Islam tells her visitors to imagine they’re at the United Nations. In addition to African Americans, the student population includes Bengalis, Pakistanis, Palestinians, Egyptians, Indians, Malaysians, and Sudanese, she explains. “You have a real cornucopia of people whose connection is the Arabic language.”
The school packs in academic subjects, including Arabic, in the morning. After lunch and prayer, Qur’anic studies begin. Quba’s objective is to have students reading the book by the time they’re in fourth grade. “We hope to be a standard-bearer in Islamic education in Pennsylvania,” she says.
Islam views Muller’s class as a chance for Quba and Penn students to connect in meaningful ways. “I’m really big on reflection and introspection and people traveling paths together.”
To borrow Islam’s metaphor of “the journey,” the travelers in Muller’s class hit a giant pothole halfway through the course.
“I got an email from Saida [Abdul Aziz] … saying that ‘We need to know what this project is all about, because it seems like people are coming and taking of our kids and not giving anything back,’” Muller recalls.
She wrote back, asking for their patience and explaining, “The students are just now getting to the point that they’re beginning to do collaborative work.’”
The response came quickly: Every step of the project needed to be put in writingand soon.

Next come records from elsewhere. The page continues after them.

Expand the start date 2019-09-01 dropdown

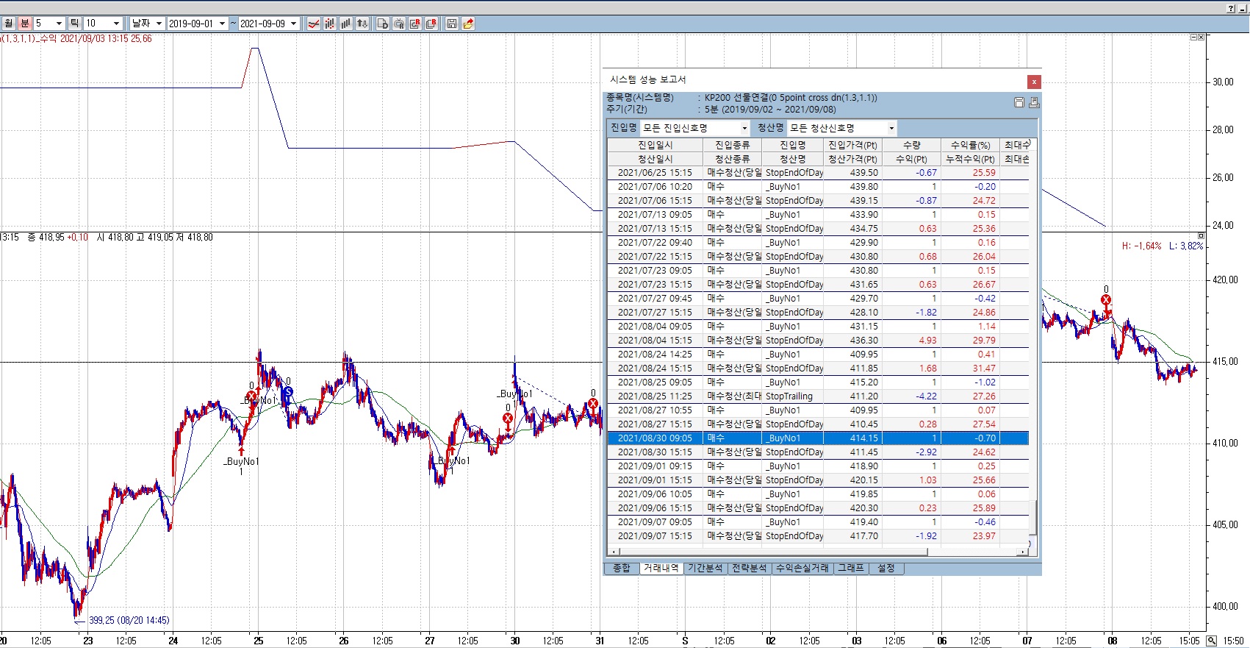pos(222,24)
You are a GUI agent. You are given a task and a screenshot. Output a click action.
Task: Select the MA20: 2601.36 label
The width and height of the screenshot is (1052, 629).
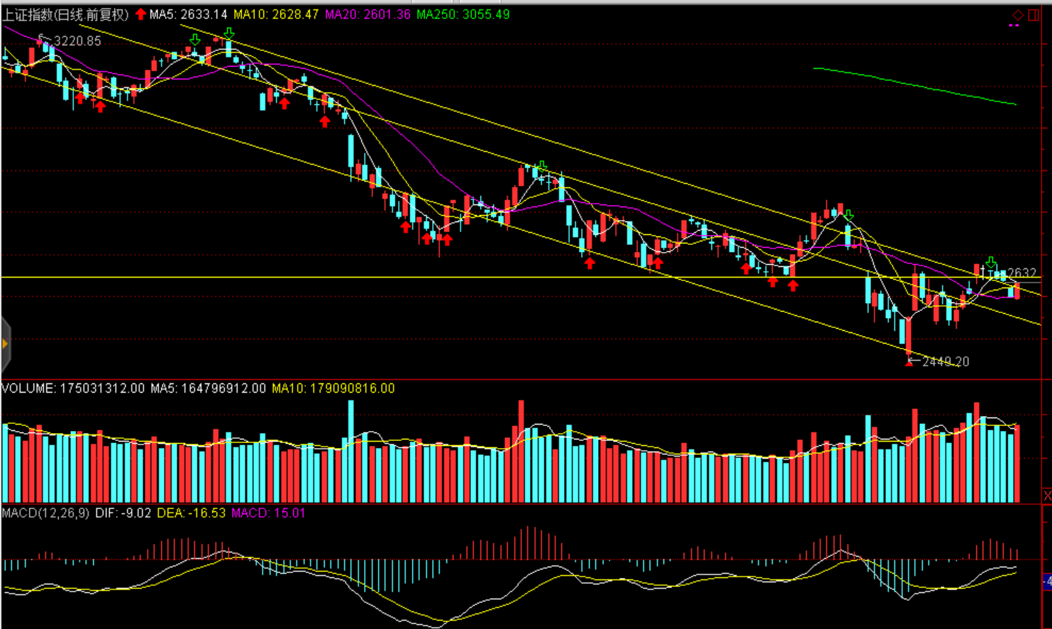point(367,14)
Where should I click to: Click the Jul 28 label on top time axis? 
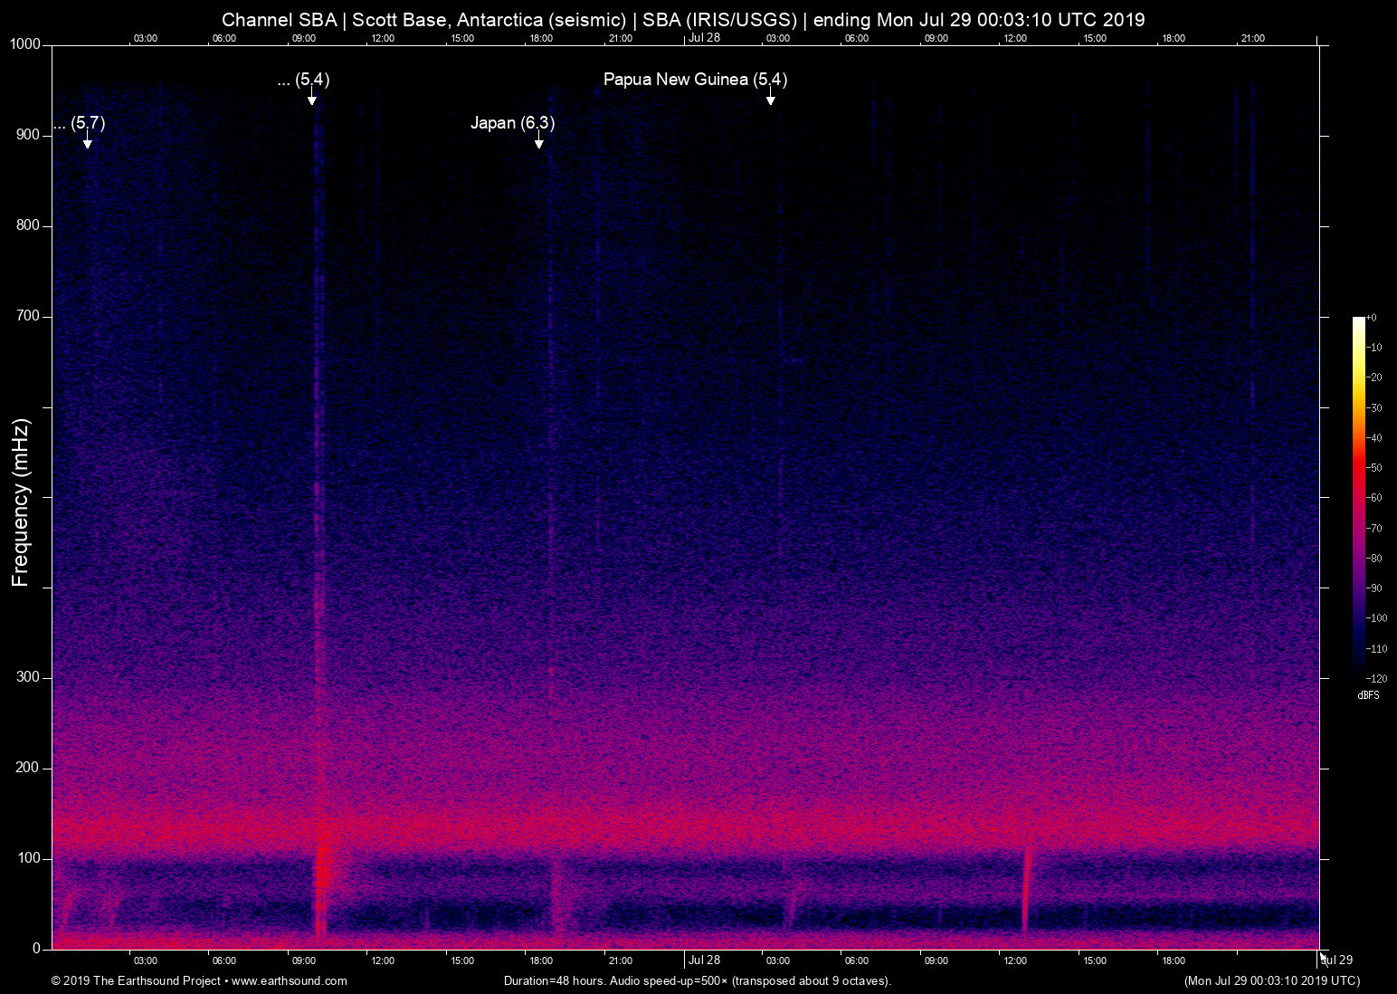point(704,37)
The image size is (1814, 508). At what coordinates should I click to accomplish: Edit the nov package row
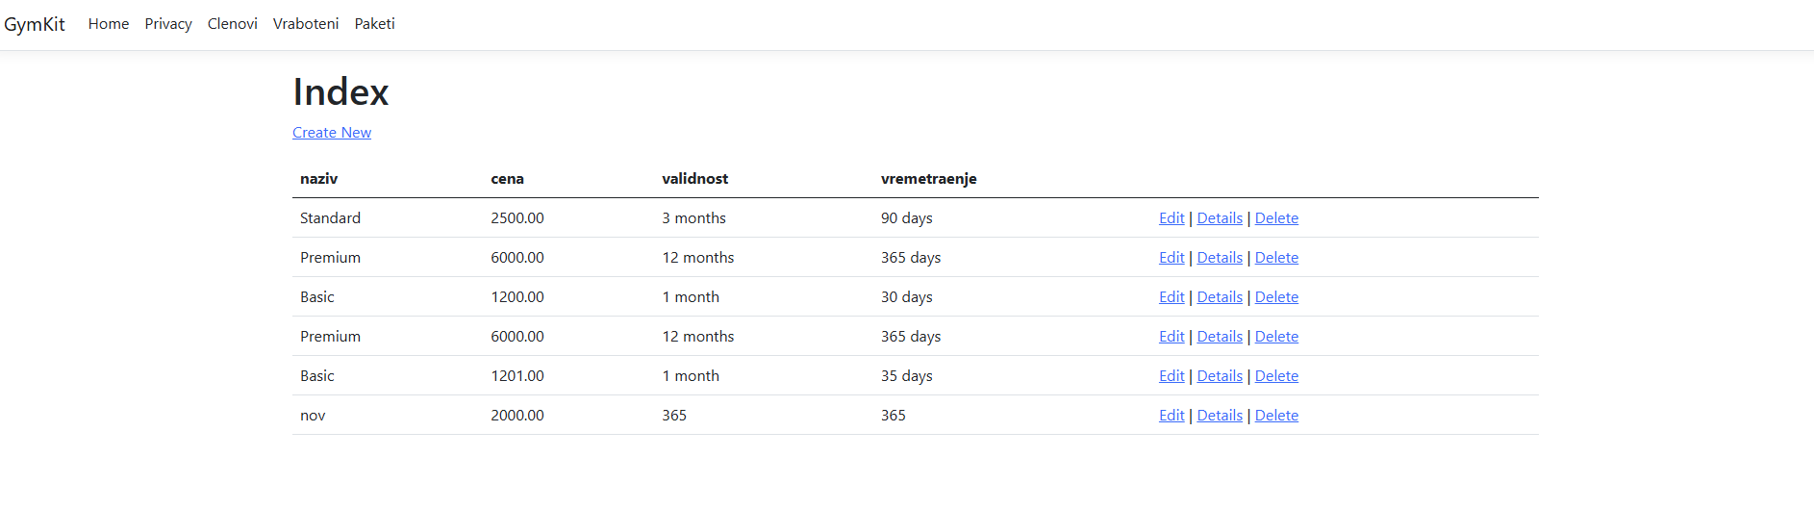(x=1172, y=416)
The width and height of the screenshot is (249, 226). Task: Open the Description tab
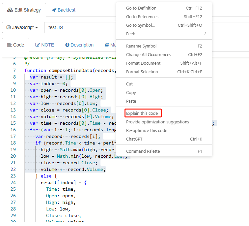click(79, 45)
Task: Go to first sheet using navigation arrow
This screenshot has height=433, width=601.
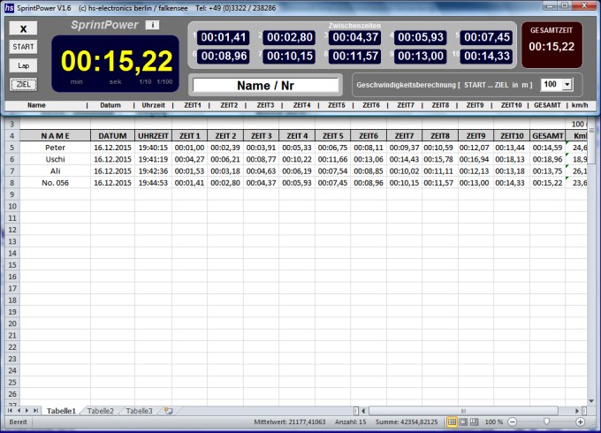Action: 11,411
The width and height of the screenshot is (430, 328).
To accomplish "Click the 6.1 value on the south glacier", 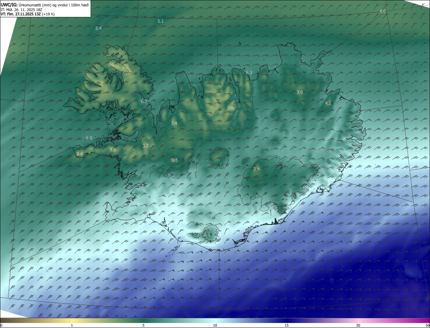I will point(207,234).
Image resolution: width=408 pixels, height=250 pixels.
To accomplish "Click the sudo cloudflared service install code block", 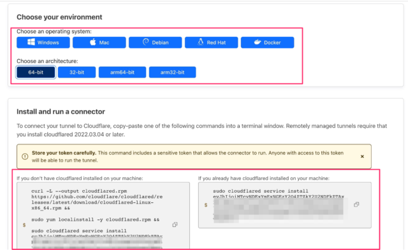I will click(x=285, y=205).
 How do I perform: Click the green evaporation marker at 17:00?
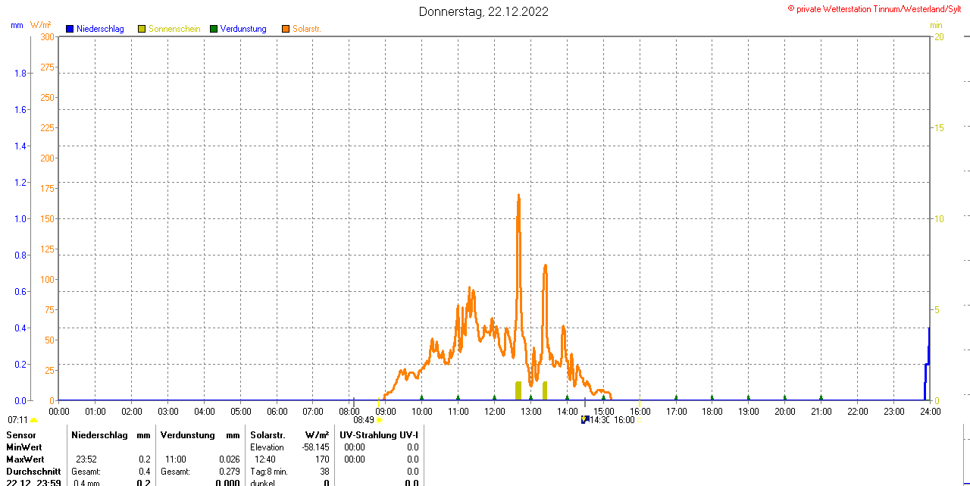click(x=676, y=397)
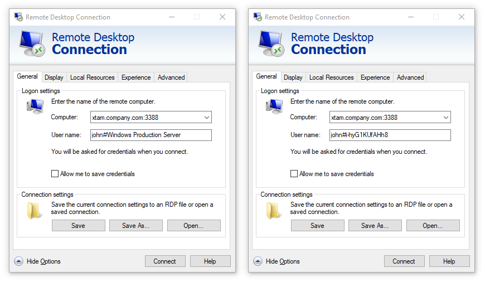Collapse options using Hide Options in left window
Viewport: 485px width, 282px height.
coord(18,261)
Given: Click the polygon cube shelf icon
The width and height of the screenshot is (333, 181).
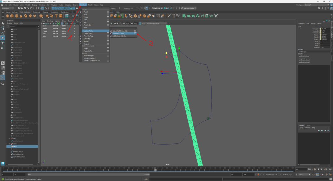Looking at the screenshot, I should point(12,16).
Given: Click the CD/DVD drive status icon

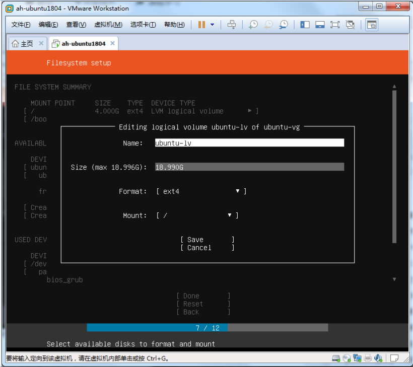Looking at the screenshot, I should pos(347,358).
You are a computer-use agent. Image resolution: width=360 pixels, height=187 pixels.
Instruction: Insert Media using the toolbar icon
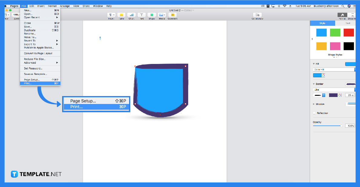162,15

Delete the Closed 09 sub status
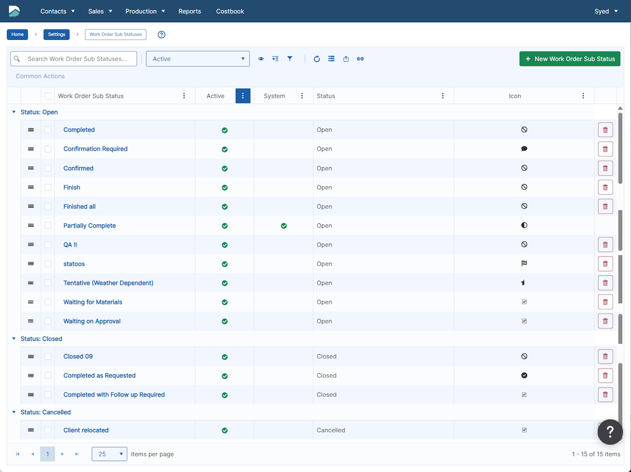(x=605, y=357)
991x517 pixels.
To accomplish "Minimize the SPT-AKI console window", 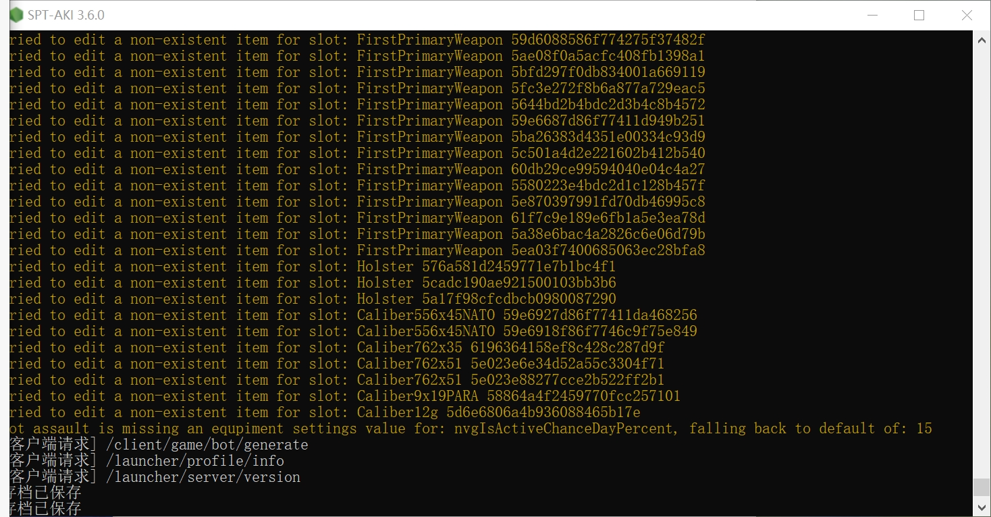I will pos(872,15).
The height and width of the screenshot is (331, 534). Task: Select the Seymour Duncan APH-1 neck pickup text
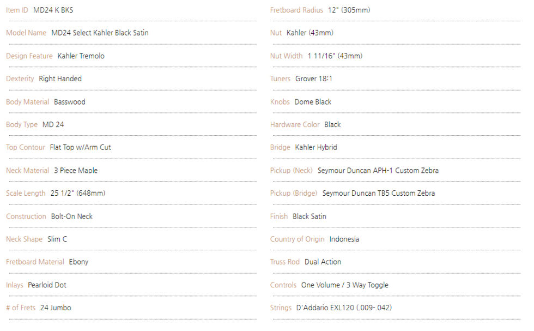tap(378, 171)
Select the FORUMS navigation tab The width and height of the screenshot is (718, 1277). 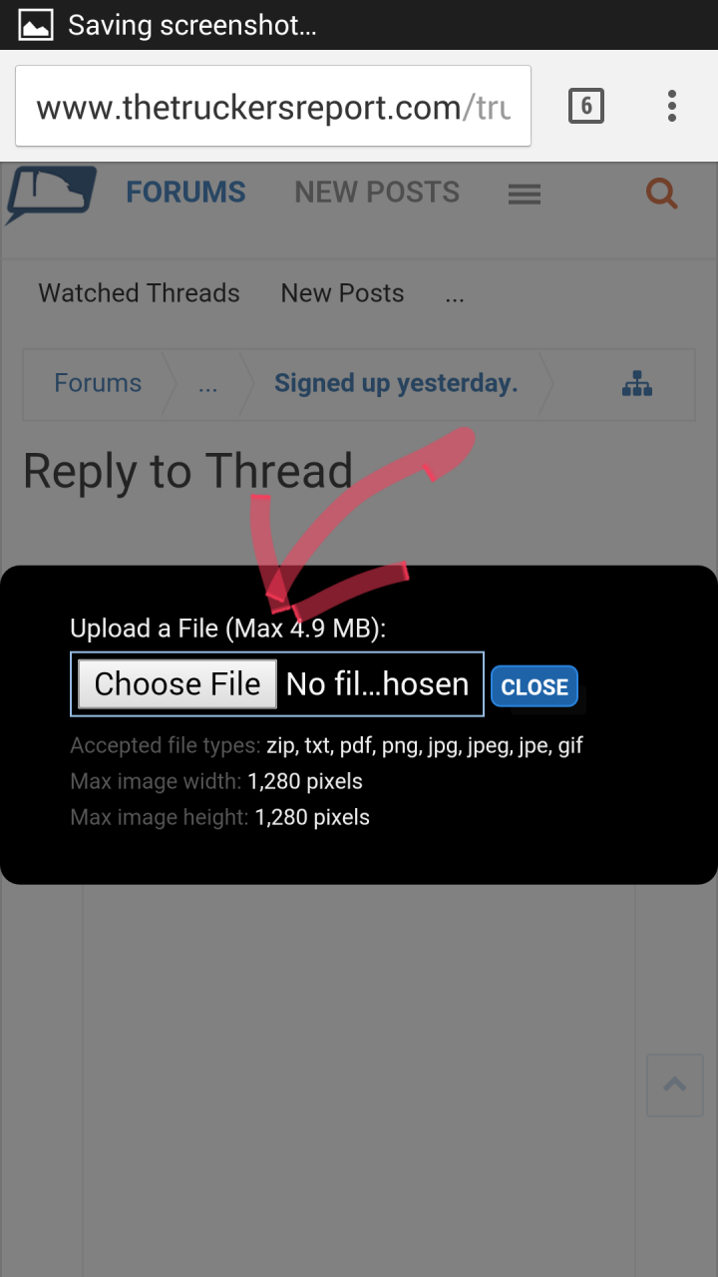click(185, 193)
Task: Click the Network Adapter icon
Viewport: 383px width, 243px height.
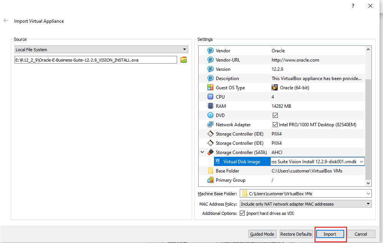Action: tap(210, 125)
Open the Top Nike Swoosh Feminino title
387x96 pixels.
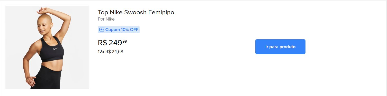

“True to Ivy League students, they charged in,” Abdul Aziz recalls with a bemused smile. “They came in as world leaders, and we reined them in, because we’re world leaders, too.”
Quba wanted everything to be planned out with dates, and for Penn students to get permission slips from the parents. “In the end it wasn’t just the community that felt better, they felt better,” she says. “They knew at every interaction what the purpose of the interaction was and what they would get out of it.”
“This is a diversion from the way in which ethnomusicology does its work,” Muller admits. “Because people go hang out in a community, [and] it’s one person [doing the research]. You’re developing your relationship over a longer period of time, and the sort of returns are not that carefully mapped out. How will the community actually benefit? We sort of say strange things like, ‘You’ll be well-known through our writing.’ Well, to whom will you be known? So it was different, and actually I preferred this process.”
About two-thirds of the way through the semester, Quba students pay a few visits to Penn’s music lab to learn about video editing and have a say in how they’re portrayed in the Penn students’ final projects.
“My project focuses on [Quba’s founder] and his family,” John Meyers explains as he opens a clip on iMovie for Ibrahim Muhaimin, the founder’s grandson, to watch. “I’m just sort of telling this story of how music works in this family because one of the stereotypical views of Islam is that if you’re a strict Muslim, you can’t listen to music,” Meyers says. “And at this mosque, at least, that’s definitely not the case.”
Another Quba student, Naji, gives his Penn partners, Darien Lamen and Ian MacMillen, a lesson in Qur’anic recitation. Though he’s only in high school, Naji is proficient enough to teach some of the younger Quba students in an after-school program. He demonstrates the differences in sound when he’s enunciating every letter of the alphabet and when he’s reciting with greater intensity but less precision. “Some people are so good they’ve got both in there,” he says.
Jennifer Kyker has just completed an interview for her project on women and recitation and is reviewing it with the Quba student who filmed it. Muller comes by to praise a zoom-in shot. “She’s better with the camera than I am,” Kyker says.
In the meantime, Ibrahim has watched himself on the video and gives his approval to most of Meyers’ footage. “He did an excellent job.”
Meyers laughs. “I make him look very thoughtful, which is not too hard,” he says.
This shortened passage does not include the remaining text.